What the Earnings Say
The valuation move is anchored in real cash generation. SK Hynix's Q1 2026 results, reported in late April, showed revenue of 52.58 trillion won and operating profit of 37.61 trillion won — a more-than-fivefold increase over Q1 2025 — on an operating margin of 72%, per the company's official release. That margin exceeded TSMC's Q1 2026 operating margin of 58.1% and NVIDIA's operating margin of approximately 66% in its fiscal quarter ending April 2026. Memory chip prices roughly doubled in Q1 2026, with further gains expected through mid-year as supply constraints persist into 2028.
HBM4 and the NVIDIA Lock-In
The commercial engine behind the numbers is high-bandwidth memory. SK Hynix holds more than 70% of NVIDIA's HBM4 supply allocation for the Vera Rubin AI accelerator platform — a position reported as far back as January 2026 and consistent across multiple industry sources since. Samsung holds the remaining allocation; Micron is excluded from top-tier Vera Rubin configurations. On SK Hynix's Q1 earnings call, management said customer requests for HBM already exceed planned production capacity through the next three years. The company is addressing that gap with a 19 trillion won advanced-packaging fab in Cheongju — named P&T7, adjacent to the M15X front-end facility — and a US$3.87 billion facility in West Lafayette, Indiana, where groundbreaking began in April 2026 with mass production targeted for the second half of 2028.

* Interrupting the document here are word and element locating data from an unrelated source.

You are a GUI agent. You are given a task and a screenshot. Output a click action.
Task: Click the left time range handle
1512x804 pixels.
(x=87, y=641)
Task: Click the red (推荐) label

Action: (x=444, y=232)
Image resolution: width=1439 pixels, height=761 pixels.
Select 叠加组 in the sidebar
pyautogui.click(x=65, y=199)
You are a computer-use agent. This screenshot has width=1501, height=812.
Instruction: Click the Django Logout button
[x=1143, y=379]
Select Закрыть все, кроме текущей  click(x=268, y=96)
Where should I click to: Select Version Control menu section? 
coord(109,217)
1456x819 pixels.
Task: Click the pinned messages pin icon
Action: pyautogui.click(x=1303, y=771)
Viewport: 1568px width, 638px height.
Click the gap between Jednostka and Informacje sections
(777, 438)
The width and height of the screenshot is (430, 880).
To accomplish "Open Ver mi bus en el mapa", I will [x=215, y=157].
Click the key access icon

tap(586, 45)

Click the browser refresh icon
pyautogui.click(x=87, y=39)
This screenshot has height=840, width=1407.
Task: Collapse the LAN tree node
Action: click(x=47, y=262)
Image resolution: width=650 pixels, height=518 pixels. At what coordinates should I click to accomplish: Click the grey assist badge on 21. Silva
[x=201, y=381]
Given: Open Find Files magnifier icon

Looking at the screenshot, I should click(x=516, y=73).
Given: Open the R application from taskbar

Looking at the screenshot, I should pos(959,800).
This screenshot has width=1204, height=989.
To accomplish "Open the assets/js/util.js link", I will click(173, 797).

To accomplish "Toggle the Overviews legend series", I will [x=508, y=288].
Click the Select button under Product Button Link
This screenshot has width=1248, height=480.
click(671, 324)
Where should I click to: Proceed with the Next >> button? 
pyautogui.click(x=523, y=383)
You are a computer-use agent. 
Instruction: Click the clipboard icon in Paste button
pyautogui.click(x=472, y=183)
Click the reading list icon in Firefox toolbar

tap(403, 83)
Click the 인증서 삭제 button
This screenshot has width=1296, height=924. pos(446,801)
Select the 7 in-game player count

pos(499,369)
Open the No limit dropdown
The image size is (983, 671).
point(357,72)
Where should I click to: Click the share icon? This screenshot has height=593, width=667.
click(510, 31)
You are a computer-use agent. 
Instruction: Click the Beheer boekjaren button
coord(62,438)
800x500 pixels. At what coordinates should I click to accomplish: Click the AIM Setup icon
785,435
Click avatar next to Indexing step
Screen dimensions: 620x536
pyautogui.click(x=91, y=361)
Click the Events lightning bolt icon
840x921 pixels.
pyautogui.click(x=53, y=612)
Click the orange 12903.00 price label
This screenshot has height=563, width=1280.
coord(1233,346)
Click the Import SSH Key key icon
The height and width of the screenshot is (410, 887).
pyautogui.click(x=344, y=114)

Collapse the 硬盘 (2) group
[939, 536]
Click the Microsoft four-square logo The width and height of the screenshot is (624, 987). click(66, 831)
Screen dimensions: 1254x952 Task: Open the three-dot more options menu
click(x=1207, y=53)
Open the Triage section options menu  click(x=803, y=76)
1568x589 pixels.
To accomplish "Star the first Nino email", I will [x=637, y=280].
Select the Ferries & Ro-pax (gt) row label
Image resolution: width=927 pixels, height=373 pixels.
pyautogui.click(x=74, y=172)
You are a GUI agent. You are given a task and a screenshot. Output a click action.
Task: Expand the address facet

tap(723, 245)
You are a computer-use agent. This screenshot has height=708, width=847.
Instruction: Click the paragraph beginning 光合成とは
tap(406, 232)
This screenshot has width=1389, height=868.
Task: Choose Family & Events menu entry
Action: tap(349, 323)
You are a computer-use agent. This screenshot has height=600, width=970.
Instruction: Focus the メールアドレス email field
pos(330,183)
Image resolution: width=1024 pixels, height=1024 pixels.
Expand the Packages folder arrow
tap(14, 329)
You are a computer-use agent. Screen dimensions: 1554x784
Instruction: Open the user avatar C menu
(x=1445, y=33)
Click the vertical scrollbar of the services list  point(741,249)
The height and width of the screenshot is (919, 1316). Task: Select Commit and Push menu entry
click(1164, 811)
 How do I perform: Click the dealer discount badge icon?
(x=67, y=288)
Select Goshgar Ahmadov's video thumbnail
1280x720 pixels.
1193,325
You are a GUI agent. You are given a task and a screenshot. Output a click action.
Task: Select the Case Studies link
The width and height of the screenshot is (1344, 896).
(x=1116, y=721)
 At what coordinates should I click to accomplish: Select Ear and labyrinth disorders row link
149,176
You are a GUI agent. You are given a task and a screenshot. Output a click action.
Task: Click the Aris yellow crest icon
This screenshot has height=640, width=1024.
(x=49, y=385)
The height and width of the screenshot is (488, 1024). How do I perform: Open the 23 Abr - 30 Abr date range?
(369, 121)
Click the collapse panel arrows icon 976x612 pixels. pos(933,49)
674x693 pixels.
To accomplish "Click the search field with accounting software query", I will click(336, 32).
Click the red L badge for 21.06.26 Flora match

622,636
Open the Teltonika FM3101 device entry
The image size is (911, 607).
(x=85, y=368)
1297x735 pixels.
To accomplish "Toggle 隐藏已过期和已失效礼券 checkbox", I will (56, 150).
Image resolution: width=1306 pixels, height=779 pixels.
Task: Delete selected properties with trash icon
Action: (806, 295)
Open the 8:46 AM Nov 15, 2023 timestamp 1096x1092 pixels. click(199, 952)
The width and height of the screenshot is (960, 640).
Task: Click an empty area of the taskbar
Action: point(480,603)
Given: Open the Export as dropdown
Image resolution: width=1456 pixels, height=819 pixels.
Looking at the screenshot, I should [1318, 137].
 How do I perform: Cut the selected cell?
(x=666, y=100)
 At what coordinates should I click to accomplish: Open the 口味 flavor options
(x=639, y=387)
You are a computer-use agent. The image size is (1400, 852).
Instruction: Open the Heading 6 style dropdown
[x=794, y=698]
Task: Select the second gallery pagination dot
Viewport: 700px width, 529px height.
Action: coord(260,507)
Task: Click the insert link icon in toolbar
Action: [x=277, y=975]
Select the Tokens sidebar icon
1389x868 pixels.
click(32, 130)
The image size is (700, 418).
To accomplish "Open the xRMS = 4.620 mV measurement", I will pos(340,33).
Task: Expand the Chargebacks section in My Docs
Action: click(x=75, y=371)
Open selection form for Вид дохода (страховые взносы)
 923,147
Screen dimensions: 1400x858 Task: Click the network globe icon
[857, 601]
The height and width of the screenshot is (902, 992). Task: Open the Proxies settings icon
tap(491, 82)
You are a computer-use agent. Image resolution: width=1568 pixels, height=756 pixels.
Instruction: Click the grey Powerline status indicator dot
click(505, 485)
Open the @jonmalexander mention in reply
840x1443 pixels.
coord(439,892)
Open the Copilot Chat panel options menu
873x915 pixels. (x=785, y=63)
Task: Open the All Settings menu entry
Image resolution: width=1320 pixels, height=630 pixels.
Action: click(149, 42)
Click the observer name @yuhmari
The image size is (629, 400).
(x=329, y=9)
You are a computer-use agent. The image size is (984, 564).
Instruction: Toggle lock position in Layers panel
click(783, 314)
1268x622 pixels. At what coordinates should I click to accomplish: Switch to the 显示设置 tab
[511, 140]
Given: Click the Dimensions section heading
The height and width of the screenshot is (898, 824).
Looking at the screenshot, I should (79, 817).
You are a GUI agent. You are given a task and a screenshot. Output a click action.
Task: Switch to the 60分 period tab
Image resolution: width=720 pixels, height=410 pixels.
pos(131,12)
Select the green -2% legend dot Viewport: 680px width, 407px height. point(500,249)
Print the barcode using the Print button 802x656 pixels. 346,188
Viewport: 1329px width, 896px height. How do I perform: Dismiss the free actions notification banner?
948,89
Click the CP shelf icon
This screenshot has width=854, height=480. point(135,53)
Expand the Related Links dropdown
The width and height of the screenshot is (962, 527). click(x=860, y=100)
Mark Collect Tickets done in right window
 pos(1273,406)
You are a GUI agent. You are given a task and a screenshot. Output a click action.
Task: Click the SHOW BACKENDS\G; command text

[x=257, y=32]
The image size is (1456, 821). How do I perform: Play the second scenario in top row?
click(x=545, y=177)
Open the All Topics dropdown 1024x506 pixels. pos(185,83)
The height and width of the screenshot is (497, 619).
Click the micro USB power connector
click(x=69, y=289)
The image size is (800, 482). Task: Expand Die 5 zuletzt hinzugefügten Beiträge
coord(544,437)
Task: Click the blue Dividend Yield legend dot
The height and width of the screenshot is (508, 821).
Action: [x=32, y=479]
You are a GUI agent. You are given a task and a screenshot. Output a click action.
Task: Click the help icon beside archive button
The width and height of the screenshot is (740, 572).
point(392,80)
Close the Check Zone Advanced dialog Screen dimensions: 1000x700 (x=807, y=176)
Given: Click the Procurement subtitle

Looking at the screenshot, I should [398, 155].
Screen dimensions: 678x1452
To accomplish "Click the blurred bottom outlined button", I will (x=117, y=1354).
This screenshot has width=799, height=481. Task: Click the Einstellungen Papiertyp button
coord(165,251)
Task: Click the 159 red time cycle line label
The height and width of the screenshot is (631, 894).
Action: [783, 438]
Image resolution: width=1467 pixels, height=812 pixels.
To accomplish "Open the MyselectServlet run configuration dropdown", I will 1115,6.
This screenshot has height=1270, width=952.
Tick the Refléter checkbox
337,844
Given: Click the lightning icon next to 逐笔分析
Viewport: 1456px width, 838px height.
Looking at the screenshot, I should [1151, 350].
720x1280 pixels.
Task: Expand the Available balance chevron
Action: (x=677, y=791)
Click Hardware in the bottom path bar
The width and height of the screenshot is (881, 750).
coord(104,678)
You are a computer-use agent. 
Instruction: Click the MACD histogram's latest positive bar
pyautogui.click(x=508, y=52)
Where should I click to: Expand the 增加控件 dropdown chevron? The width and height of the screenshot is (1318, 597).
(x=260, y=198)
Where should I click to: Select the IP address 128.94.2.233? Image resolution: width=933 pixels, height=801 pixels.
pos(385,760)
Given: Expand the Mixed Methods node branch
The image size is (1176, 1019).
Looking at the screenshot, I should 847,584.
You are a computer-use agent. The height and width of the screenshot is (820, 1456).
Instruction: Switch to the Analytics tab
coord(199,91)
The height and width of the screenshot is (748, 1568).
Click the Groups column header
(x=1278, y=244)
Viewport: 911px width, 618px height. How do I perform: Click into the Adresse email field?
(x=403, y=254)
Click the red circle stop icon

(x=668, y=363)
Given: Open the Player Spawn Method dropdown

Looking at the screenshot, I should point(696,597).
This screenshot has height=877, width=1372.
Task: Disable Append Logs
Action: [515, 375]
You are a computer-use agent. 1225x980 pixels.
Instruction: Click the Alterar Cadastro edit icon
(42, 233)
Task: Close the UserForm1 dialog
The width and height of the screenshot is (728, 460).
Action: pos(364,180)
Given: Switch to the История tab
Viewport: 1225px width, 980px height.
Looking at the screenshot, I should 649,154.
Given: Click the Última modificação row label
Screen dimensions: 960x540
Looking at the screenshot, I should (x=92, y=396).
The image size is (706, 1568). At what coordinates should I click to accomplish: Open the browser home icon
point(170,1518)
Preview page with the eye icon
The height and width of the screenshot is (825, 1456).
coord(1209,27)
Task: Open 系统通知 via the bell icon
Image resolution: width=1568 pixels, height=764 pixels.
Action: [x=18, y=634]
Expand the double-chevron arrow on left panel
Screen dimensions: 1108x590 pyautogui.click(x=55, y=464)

HBM4 is not an incremental improvement. Each GPU in a Vera Rubin rack requires stacked memory bandwidth that conventional DRAM or earlier HBM generations cannot deliver. This positions SK Hynix less as a commodity supplier and more as a gating input for AI infrastructure — similar to how EUV lithography machines gate advanced logic chip production.
A Korean Flag in the Club
South Korea is now the first country outside the United States to have two companies in the trillion-dollar club simultaneously, with Samsung and SK Hynix both holding that status. Other non-US members — TSMC of Taiwan and Saudi Aramco — are sole representatives of their respective countries. For South Korea, the milestone reflects a deliberate, decades-long industrial bet on semiconductor manufacturing that is paying off precisely as AI compute demand makes HBM memory as strategically critical as advanced logic chips.
ASEAN Supply-Chain Read-Through
The concentration of HBM supply in South Korea has direct implications for ASEAN data-centre development. Hyperscalers building capacity in Singapore, Malaysia, and Indonesia source their AI accelerators through NVIDIA and the broader US chip supply chain — which now runs through Icheon and Cheongju as much as it does through TSMC's fabs in Hsinchu. Any disruption to Korean memory output, whether from geopolitics, natural disaster, or export controls, would propagate directly into ASEAN data-centre timelines. Sustained Korean HBM dominance reduces supply-chain risk only if the geopolitical environment remains stable — a condition that is not guaranteed.